What You Need to Know about Combustible Dust

Combustible dust is a serious safety issue that must be addressed in a wide range of industrial environments. Any fine particulate that has the potential to ignite or explode is considered combustible dust. As with any type of dust, combustible dust tends to settle and accumulate on surface areas including machinery, duct, rafters, walls, and ceilings. This creates a dangerous environment that has the potential to be life-threatening to your employees and devastating to your business. Implementing a system for managing and eliminating combustible dust is essential for safety and regulatory compliance.
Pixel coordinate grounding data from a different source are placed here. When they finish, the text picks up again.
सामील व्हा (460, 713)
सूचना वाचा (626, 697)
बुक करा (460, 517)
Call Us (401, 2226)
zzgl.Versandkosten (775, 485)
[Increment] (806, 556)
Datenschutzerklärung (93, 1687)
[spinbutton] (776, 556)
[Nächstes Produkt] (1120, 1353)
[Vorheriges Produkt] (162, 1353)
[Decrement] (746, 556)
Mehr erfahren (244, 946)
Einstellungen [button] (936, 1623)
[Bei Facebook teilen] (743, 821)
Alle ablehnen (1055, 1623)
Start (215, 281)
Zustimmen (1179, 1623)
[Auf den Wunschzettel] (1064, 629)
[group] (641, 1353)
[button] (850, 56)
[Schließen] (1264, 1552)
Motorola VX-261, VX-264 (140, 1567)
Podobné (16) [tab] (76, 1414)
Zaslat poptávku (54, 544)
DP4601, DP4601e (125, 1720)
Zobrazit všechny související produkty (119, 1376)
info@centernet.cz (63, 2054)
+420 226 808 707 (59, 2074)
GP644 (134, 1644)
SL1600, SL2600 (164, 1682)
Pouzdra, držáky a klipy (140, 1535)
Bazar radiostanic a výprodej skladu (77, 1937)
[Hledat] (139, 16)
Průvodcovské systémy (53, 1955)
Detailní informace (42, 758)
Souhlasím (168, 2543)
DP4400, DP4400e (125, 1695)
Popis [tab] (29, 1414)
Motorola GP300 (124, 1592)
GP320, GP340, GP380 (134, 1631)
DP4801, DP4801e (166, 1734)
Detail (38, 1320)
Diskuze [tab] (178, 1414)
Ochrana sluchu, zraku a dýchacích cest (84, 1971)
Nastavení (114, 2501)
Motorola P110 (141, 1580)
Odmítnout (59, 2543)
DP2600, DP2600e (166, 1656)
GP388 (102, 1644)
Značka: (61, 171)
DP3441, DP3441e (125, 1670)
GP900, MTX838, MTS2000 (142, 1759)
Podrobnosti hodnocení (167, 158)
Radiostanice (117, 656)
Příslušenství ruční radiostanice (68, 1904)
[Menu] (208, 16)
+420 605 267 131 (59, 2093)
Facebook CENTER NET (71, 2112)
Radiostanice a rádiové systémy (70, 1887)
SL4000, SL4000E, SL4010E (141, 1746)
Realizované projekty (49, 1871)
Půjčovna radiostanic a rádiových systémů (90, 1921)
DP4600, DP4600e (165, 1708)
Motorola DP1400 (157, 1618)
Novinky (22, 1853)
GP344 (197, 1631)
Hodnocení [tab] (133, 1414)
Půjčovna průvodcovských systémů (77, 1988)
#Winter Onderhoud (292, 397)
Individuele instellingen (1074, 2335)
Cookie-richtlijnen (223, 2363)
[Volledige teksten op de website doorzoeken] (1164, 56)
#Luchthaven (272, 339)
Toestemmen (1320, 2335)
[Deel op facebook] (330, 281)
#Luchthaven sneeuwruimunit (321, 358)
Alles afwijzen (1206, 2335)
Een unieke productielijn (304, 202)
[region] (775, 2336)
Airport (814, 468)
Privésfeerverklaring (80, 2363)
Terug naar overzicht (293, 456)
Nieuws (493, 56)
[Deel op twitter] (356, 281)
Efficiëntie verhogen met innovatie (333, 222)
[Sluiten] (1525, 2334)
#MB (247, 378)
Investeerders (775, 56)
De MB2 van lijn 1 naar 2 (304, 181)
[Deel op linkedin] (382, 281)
OSHA  & NFPA Standards for Combustible Dust

To determine if your facility is at risk, it is important to understand how combustible dust originates. Combustible dust can be created by processes involving metal, wood, sugar, grain, as well as many other organic and non-organic materials. A wide array materials can become combustible under certain circumstances. For a comprehensive listing of combustible dust producing materials, see this reference chart published by the Occupational Safety and Health Administration (OSHA).

The National Fire Protection Association (NFPA) has issued regulations concerning combustible dust, including NFPA 652, which relates to industry-specific standards to make sure that set requirements are consistently managed across industries, processes, and dust types. As of October 2018, industries will no longer be grandfathered into compliance. Individual industries will be required to develop and maintain compliance with NFPA standards:

  • NFPA 61 Agricultural and Food Processing
  • NFPA 68 Explosion Protection by Deflagration Venting
  • NFPA 69 Explosion Prevention Systems
  • NFPA 484 Combustible Metals
  • NFPA 654 Combustible Particulate Solids (Manufacturing, Processing, & Handling)
  • NFPA 655 Sulfur
  • NFPA 664 Wood Processing & Woodworking

It will be the responsibility of facility and business owners to determine whether the dust materials in their operation are explosive or combustible.